Recorded data:
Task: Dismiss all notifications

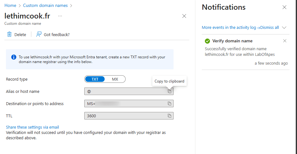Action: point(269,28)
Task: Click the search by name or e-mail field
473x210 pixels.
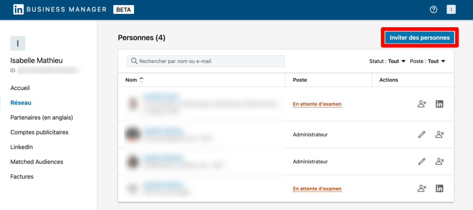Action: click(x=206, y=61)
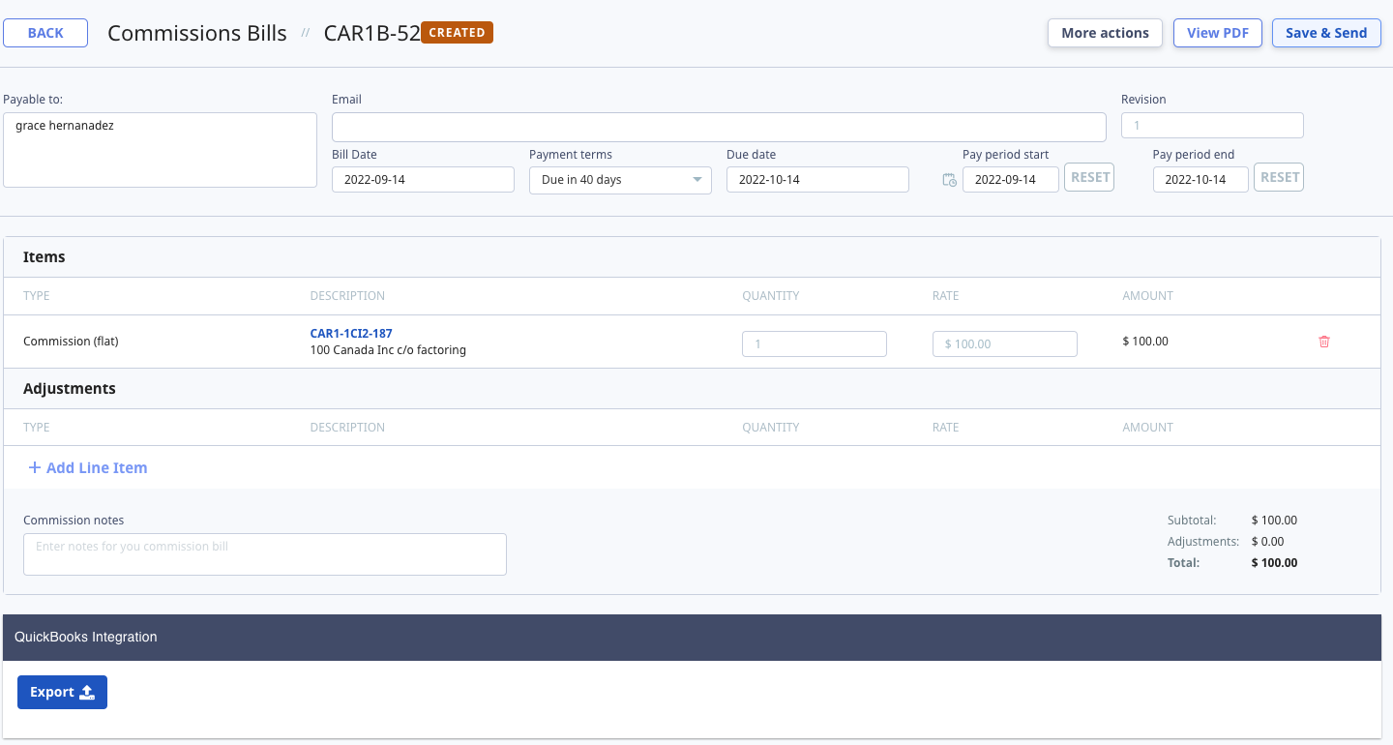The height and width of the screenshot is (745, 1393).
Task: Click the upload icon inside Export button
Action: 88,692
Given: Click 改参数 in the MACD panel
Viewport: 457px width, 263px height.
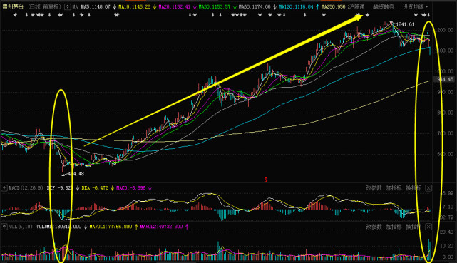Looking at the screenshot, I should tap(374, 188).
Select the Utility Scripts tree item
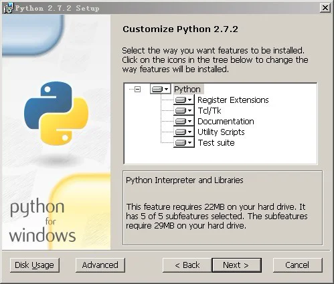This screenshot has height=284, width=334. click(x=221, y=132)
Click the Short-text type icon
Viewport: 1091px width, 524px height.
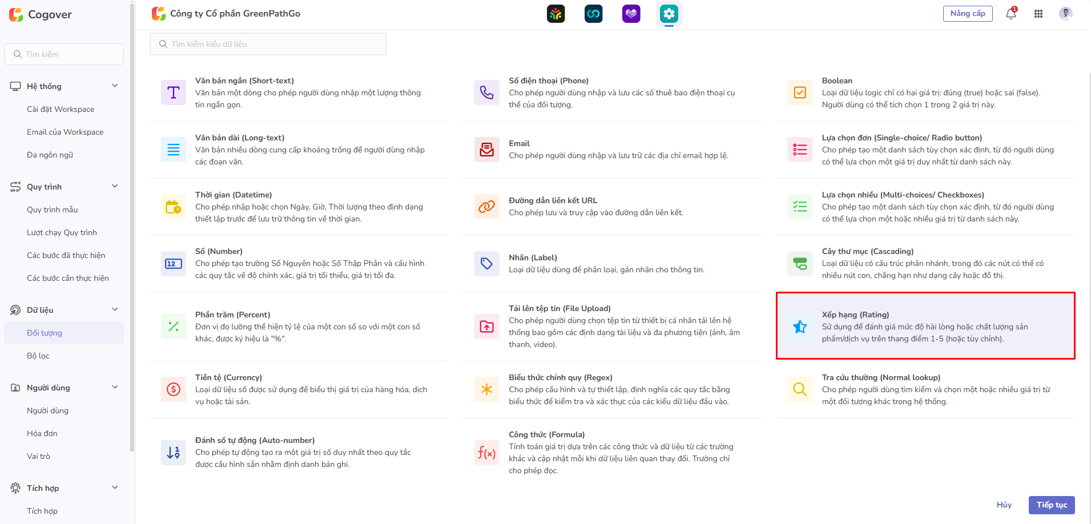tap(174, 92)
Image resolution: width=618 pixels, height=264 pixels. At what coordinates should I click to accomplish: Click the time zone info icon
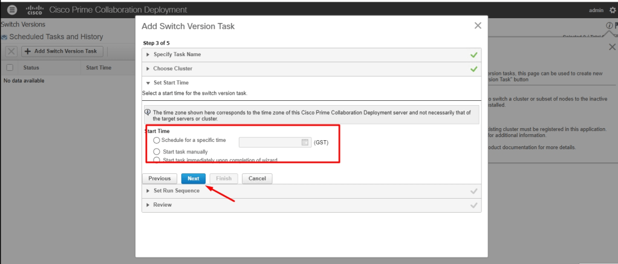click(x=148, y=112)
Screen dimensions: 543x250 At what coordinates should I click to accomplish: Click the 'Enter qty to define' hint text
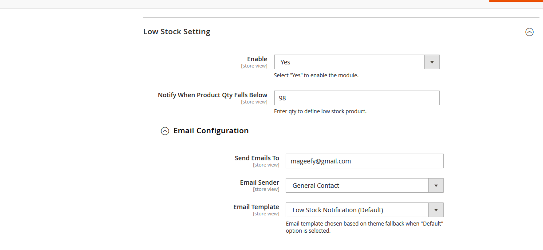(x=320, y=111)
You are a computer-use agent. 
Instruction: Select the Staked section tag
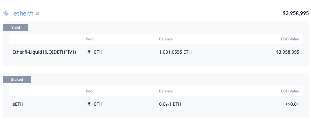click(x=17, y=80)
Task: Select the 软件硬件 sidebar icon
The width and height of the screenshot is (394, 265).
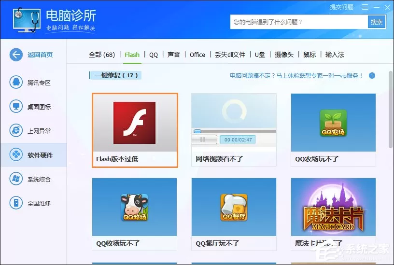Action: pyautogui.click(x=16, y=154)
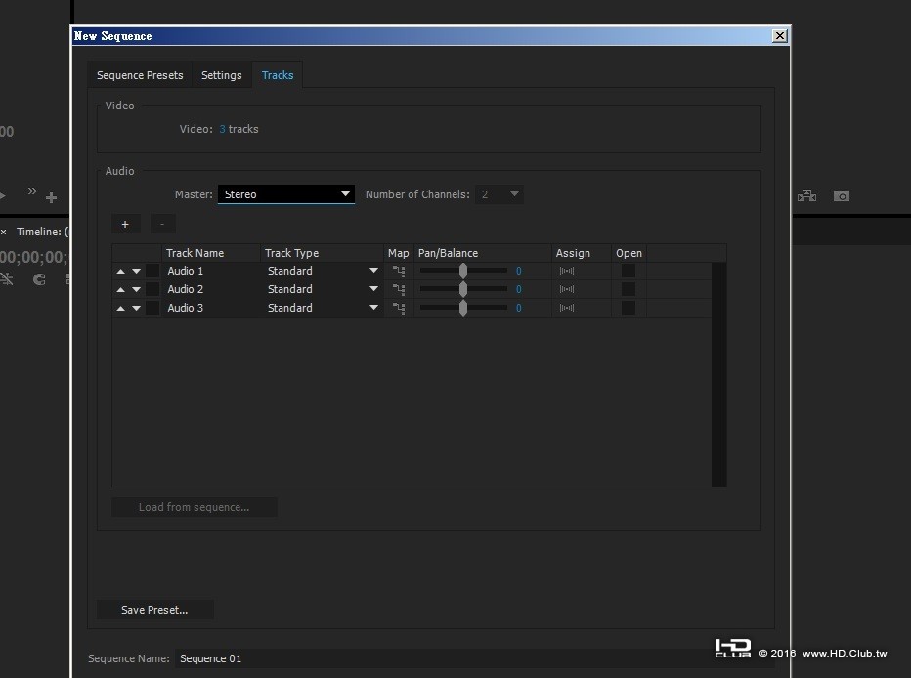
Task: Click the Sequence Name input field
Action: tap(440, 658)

==

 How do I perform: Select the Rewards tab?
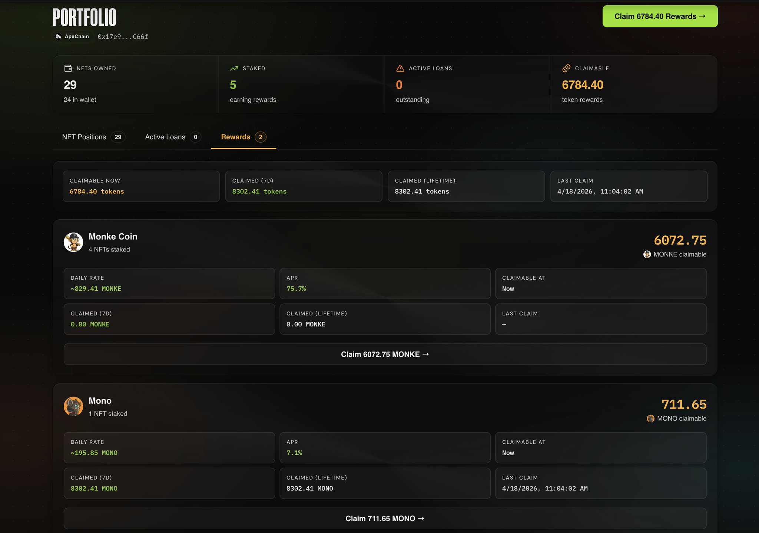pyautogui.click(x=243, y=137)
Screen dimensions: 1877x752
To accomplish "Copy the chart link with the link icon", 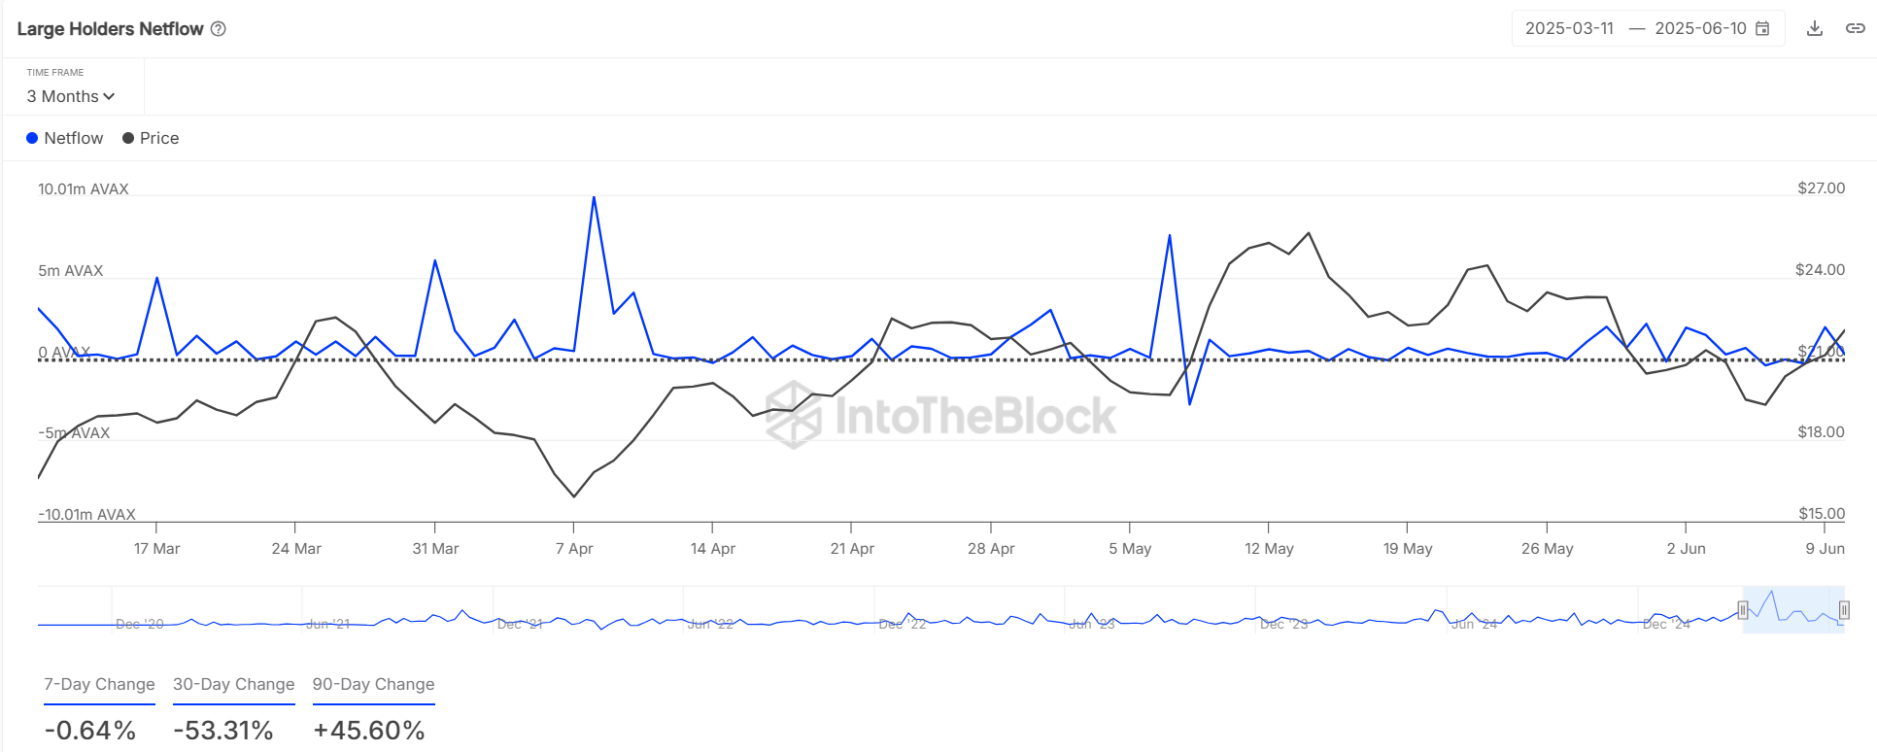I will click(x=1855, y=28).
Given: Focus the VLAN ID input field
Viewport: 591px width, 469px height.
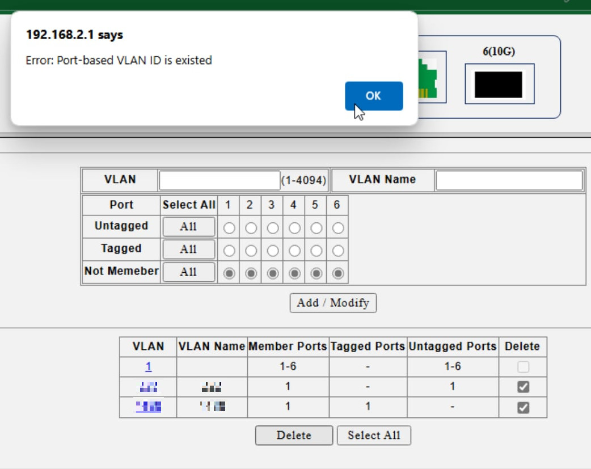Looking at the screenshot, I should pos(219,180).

...

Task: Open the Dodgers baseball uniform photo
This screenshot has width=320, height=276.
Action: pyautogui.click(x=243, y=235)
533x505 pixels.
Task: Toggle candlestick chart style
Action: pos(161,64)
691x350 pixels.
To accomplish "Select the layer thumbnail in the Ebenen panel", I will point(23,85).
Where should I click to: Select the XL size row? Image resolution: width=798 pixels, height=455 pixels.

Given exercise:
Please lay out the lines from the one that has "Given: Focus the VLAN ID input field" through the one that has "Looking at the screenshot, I should pos(219,180)." as a Markdown table with the columns Row and Line, skipping blank lines and leaving out the pictures.

Final result:
| Row | Line |
|---|---|
| 1 | Given: Focus the VLAN ID input field |
| 2 | Viewport: 591px width, 469px height. |
| 3 | Looking at the screenshot, I should pos(219,180). |